Dembélé, Koundé, Mbappé y compañía aterrizan en Boston convertidos en los mejores embajadores del lujo francés.
Para. Deja lo que estás haciendo. Hay una imagen del combinado francés en Boston que necesitas ver ahora mismo. La llegada del equipo ha dejado una de esas escenas que consiguen poner de acuerdo a aficionados al deporte y a la moda: los jugadores de la selección francesa de fútbol bajando del autobús con algunos de los bolsos más exclusivos y codiciados del planeta bajo el brazo, en un gesto que haría llorar de alegría a cualquier estilista. Un desfile improvisado en el que no faltaron piezas de Hermès, Chanel, Dior o bolsos de Louis Vuitton, las grandes maisons que han convertido Francia (y a su selección) en el foco del savoir faire más exquisito. Qué elegancia la de Francia.

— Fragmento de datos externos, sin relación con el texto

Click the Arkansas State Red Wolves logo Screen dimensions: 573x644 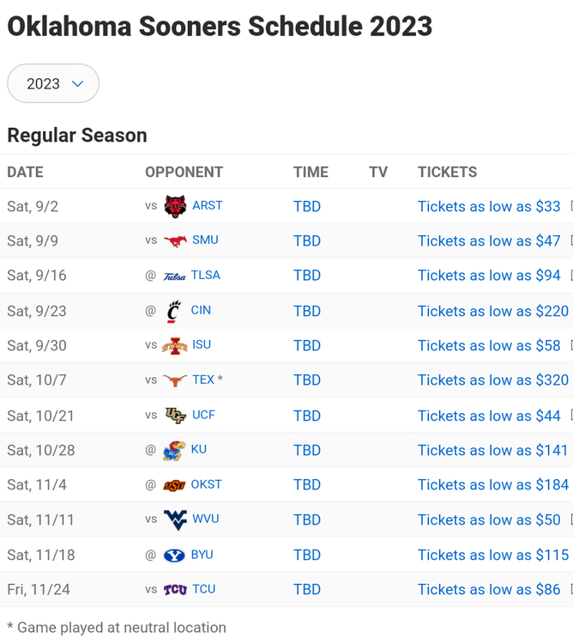[175, 206]
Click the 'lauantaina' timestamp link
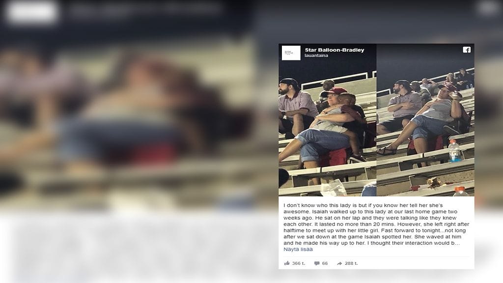Viewport: 503px width, 283px height. tap(316, 56)
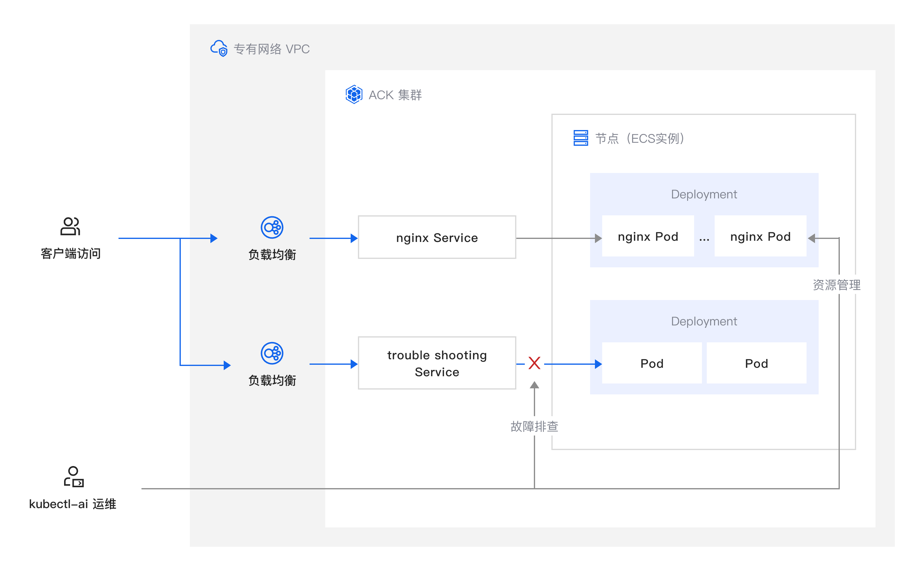Image resolution: width=919 pixels, height=571 pixels.
Task: Click the right nginx Pod box
Action: [x=760, y=236]
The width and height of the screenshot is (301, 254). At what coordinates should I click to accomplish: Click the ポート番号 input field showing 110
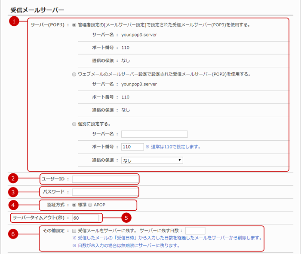point(132,147)

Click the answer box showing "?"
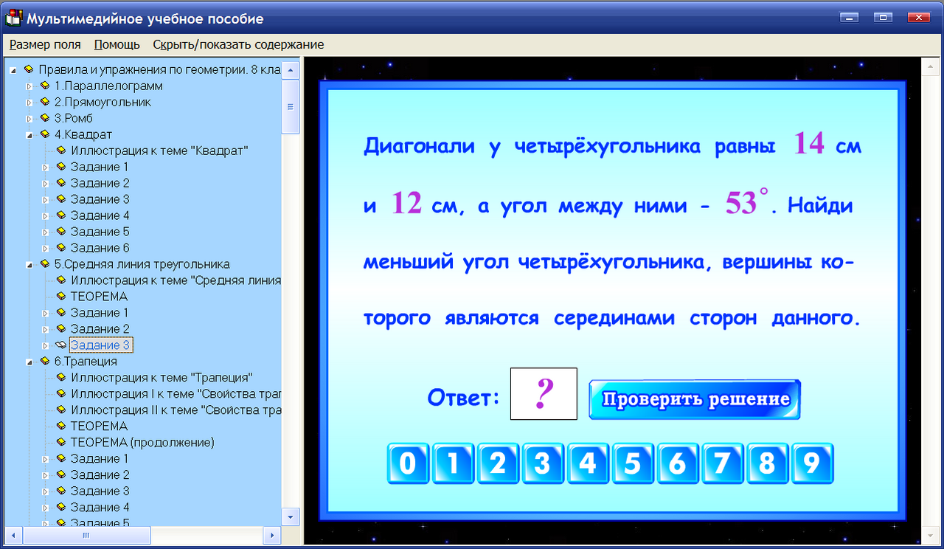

Bastó una sola fotografía para que las redes sociales y los medios especializados empezaran a analizar cada detalle. Porque aquello parecía más la salida de un desfile de la Fashion Week de París (que por cierto, empieza de nuevo en un par de semanas) que la llegada de una selección nacional de fútbol.
El desfile de accesorios improvisado de la selección francesa de fútbol
Entre las piezas que más llamaron la atención destacaba un Birkin de gran tamaño de Hermès, un Kelly de ante y varios modelos Keepall de Louis Vuitton. Uno de los accesorios más comentados fue el bolso flap verde de Chanel diseñado en la colaboración de Pharrell Williams con la firma francesa, una pieza especialmente buscada por coleccionistas y que Marcus Thuram llevó con absoluta naturalidad.
La escena volvió a confirmar algo que la moda lleva años señalando: el bolso masculino ya es una realidad consolidada. Lo que antes quedaba reservado a actores, músicos o celebridades se ha convertido en una pieza habitual del armario masculino contemporáneo, especialmente entre deportistas de élite.
El Birkin: el objeto de deseo definitivo
Y si existe un bolso capaz de simbolizar el deseo dentro de la industria de la moda, ese es el Birkin. Creado por Hermès en la década de los ochenta junto a Jane Birkin, el modelo se ha convertido en uno de los accesorios más exclusivos del mundo. Su producción limitada, los largos tiempos de espera y la selectividad con la que la firma francesa distribuye sus piezas han contribuido a construir una leyenda que sigue intacta décadas después.

La cultura popular lleva años alimentando ese mito. Basta recordar el famoso episodio de Sexo en Nueva York en el que Samantha Jones intenta conseguir un Birkin saltándose una lista de espera que parecía interminable. Más de veinte años después, el bolso continúa siendo uno de los símbolos de estatus más reconocibles de la moda de lujo.
Del vestuario a la pasarela: el nuevo poder de los futbolistas
Pero quizá lo más interesante de la llegada de Francia a Boston fue la coherencia estética del conjunto. Cada jugador parecía haber construido, sin proponérselo, una lectura distinta del patrimonio de la moda francesa. Hermès, Chanel, Dior y Louis Vuitton aparecían una y otra vez en las imágenes compartidas por el equipo, transformando el trayecto entre el aeropuerto y el hotel en una inesperada celebración del savoir-faire francés.
No es casualidad. Jugadores como Jules Koundé llevan años mostrando un interés real por la moda y son habituales en los desfiles de las principales firmas de lujo. Otros, como Ousmane Dembélé o Kylian Mbappé, han ido consolidando una imagen cada vez más ligada al universo premium y a las grandes casas de moda.

La fotografía también confirma una tendencia cada vez más evidente: los futbolistas se han convertido en algunos de los prescriptores más influyentes de la industria. Lo que antes ocurría únicamente en Hollywood o en la música ahora sucede también en el fútbol de élite. Las llegadas a los estadios, los viajes internacionales y las concentraciones se han transformado en auténticas pasarelas donde los jugadores expresan su estilo personal.
Por eso la imagen del combinado francés ha generado tanto interés. Reúne algunos de los bolsos más deseados del mundo en una misma fotografía y coloca frente a frente dos de las industrias culturales más poderosas del planeta: el fútbol y la moda. Y, visto lo visto, Francia sigue compitiendo en primera división en ambas.